Protect the G&T
Juniper, a key ingredient in gin, may be extinct in the UK within the next 50 years. What's gin lover to do?
We’re hazy about the exact ingredients of our favourite gins (which is exactly how the makers want to keep it). But everyone knows juniper berries are a key component.
However, over the past 10 years, the number of juniper plants in the UK has declined, rapidly. According to Plantlife, a conservation charity, supply has dwindled by almost 60% in the South Downs, where the berries were once prominent. And now the Scottish supply is under threat from a deadly fungus, phytophthora austrocedrae, which causes the normally dark purple berries to turn orange and brown, killing off the plant.
There are a few gin producers who use British juniper, though the use is usually minimal. Distillery manager Allan Logan from Scottish gin brand The Botanist says, “We use local botanicals, including juniper from Islay, where we’re based, but these are small quantities, added after the original distillation.” And for that they require juniper in large quantities and source this from Europe. In fact, producers large and small actually source the majority, if not all of their juniper in Europe – so we don’t need to start hoarding just yet.

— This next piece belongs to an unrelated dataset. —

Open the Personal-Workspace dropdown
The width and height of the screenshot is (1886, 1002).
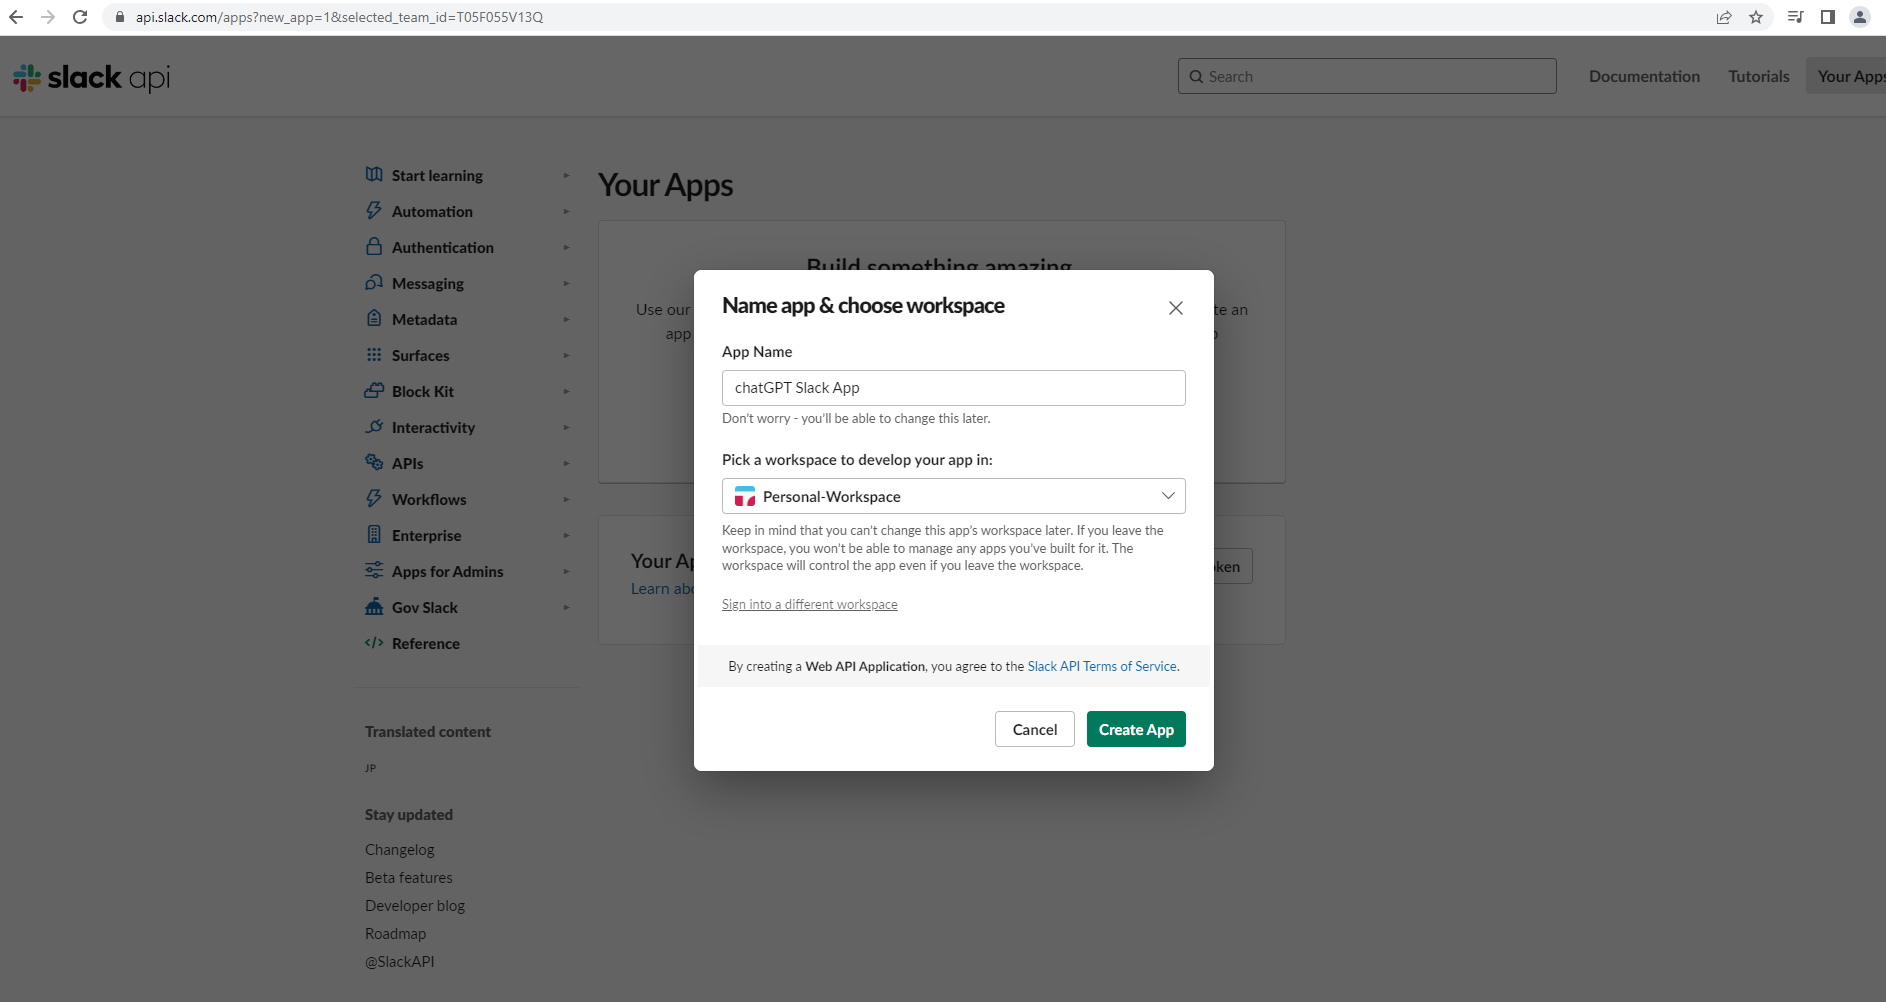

Not only is the supply lacking over here, but “British berries tend to be smaller and harder, and don’t give out as much flavour,” says Tom Hills from the East London Liquor Company. “We source juniper from Macedonia for our signature gin – and the other ingredients come from around the world, which has always been traditional with gin.” As an example, look at the side of a Bombay Sapphire bottle and see where all their botanicals come from.
Every botanical added, whether in primary or secondary distillation, affects the profile of the gin – hence why producers are so very secretive about suppliers. As Tom Coates from Portobello Road Gin explains, “We source our ingredients from where they grow best – so we’d get wheat from the UK, but our juniper comes from Tuscany.” Botanicals – juniper in particular – are not unlike grapes, says the master distiller at Bombay Sapphire, Nik Fordham. “Growing conditions – ground conditions, climate, sun – will give the juniper a different profile. And juniper from the same region can have 140 different samples with different flavours.” But unlike wine makers, with gin there should be no vintage harvests. “A gin produced yesterday, or years ago should taste the same as one today. Consistency is key – it’s our reputation on the line,” says Fordham. For huge producers like Bombay Sapphire that means there has to be several suppliers – it’s a business continuity issue. “Our master of botanicals Ivano Tonutti is an expert at sourcing exactly the right profile – an expert can tell just by crushing the berries what sort of aromatic qualities will fit.”
It’s not just the climate that means juniper thrives in Macedonia and Tuscany – the fungus is less of a threat there, too. The prickly, pine-like bush grows wild – it’s not cultivated on farms – and in the UK this has meant nearby carrier plants for the disease have passed it on to juniper. In Europe there is also industry supported by the plants. “Juniper grows on prickly bushes so people have to go out in gauntlets and collect it by hand with sticks and baskets,” says Hills. “It keeps a traditional industry going.”
But what of the juniper in the UK? “At The Botanist we set up a foundation to sustainably source our botanicals,” says Logan. “Our apprentices handpick our 22 local botanicals, unique to our gin, and we replant what we take to ensure we’re not depleting the supply.” There are replanting schemes happening, including one by Plantlife of 300 juniper seedlings in the English lowlands, and in Scotland the charity is working with landowners to test ways of keeping the plants wild, such as cattle grazing. You can also join the amateur spotters’ scheme and look out for local plants, too. So even though there’s not a threat to our G&T, it’s worth keeping a bit of the countryside alive.